Our cities are becoming more and more modern. Unfortunately, old buildings all too often have to make way for new projects. Do we show enough love for our urban heritage? ‘Tearing down to replace is only the cheapest in the short term,’ says Flemish Government Architect Erik Wieërs.
Stagnation means decline. A saying that also shows itself in our cities. They change at a whirlwind. With the regularity of the clock new, modern buildings pop up. Sometimes giants, often from a project developer, often newer than new. But where there are winners, there are also losers. In this case: our old buildings. All too often they have to make way for a total new construction project. But is that necessary and do we want it? Do we pay enough attention to our existing patrimony?
“Too little account is taken of what is already there, which is the wisest choice anyway,” says Flemish Government Architect Erik Wieërs. He is not alone in that opinion. “The new construction projects are appearing with incredible speed and impact. Both in the cities and in our village centers. Unfortunately, this often happens without thinking about the existing patrimony,” says Sofie De Caigny, director of the Flemish Architecture Institute (VAi).
She illustrates this with a well-known example: the Eilandje in Antwerp. The place where city and port merge was once dotted with warehouses, like a silent witness to the past. Today you only see this around the oldest docks, close to the center. Further north, the history of a lively harbor district has been replaced by residential blocks. Only the water, some harbor relics and the street pattern are still reminiscent of the harbour. “The historic character of that neighborhood can no longer be seen in the architecture. Very unfortunate,” says De Caigny.
Developers are also starting to see that the Flemish like diversity and identity. That also has an economic value.
Money makes the world go round
By exchanging old buildings for new construction, we therefore threaten to give up architectural-historical value. A sensation that at least feels bitter. But then why does it happen? The answer is obvious: money. “It is often argued that tearing down to replace is the cheapest option, but that only applies in the short term. In the long term, it is always wiser to keep what is there,” says master builder Erik Wieërs.
Money makes the world go round, certainly in the real estate world a truth like a cow.
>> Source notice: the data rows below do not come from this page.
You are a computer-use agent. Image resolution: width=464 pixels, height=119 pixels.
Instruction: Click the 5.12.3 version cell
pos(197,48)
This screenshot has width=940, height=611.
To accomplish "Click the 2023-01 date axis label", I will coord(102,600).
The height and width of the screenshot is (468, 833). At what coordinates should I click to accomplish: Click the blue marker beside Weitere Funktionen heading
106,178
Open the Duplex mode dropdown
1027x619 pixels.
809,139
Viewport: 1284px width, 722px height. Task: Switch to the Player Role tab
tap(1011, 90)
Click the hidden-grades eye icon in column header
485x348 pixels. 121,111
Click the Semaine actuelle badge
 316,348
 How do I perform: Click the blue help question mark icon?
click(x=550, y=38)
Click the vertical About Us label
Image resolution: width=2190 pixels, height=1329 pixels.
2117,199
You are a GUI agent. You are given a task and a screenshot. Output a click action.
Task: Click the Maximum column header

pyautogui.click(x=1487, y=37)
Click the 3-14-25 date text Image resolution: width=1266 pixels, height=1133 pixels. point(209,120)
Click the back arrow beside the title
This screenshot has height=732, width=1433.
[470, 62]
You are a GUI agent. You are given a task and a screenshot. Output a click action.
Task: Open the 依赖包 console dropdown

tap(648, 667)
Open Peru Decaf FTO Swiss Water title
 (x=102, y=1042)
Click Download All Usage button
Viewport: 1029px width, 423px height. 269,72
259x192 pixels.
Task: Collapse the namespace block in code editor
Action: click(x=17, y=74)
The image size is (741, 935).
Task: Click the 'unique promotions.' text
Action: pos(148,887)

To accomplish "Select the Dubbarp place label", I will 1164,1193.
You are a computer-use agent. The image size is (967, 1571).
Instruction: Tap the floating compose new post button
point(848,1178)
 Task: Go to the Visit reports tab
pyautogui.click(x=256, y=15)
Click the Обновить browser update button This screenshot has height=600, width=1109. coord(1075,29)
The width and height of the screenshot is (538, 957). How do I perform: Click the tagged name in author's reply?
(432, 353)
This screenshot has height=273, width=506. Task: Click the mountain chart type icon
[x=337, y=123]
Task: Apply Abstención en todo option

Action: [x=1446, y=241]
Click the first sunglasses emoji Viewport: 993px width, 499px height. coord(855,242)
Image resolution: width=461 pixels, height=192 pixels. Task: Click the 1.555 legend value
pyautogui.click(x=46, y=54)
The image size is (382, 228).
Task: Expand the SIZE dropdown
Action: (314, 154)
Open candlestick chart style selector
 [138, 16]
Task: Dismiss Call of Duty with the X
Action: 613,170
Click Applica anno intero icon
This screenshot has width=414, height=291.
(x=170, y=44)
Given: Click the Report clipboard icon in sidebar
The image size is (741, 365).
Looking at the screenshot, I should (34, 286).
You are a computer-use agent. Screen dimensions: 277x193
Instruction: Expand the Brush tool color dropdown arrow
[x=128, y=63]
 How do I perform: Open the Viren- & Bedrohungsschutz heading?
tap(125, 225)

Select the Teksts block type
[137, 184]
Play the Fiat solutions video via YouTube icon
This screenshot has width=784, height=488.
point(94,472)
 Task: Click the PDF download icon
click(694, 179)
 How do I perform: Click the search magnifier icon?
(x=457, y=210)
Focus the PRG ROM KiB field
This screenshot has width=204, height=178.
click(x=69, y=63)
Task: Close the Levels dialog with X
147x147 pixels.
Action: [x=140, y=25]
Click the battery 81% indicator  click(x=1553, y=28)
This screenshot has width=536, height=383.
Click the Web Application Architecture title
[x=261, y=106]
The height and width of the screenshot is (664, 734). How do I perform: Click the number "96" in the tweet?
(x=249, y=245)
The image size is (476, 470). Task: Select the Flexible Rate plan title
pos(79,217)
However, we should not paint the entire sector with the same brush. “There are also very progressive project developers, who do focus on reuse, who want to honor what exists,” says Wieërs. And we are even seeing that more and more. “There is a rapid evolution going on. There will be more attention for the existing”, Sofie De Caigny (VAi) nods. “Developers are also starting to see that the Flemish like diversity and identity in his or her home. ‘t Groen Kwartier, the former site of the Military Hospital in Antwerp, is a good example. A large part of the existing patrimony has been repurposed for different types of homes: lofts, single-family homes, new-build apartments… This diversity is well received by the market and also has economic value.”
The turnaround seems to have started, although there is still a long way to go. Governments can play their part in this. For example, they can create stricter requirements or carry out quality control through (city) master builders, as is often the case now. Who knows, even the difficult economic situation could turn things around? Anyone who renovates at home knows it well enough: the prices of building materials are rising at an enormous rate. Perhaps that disadvantage also has an advantage? “New construction is now often cheaper than reusing existing ones, but will that remain the case?” De Caigny wonders. “Who knows, we may reach a point where reusing materials and buildings will become cheaper than new construction. That would shake everything up.”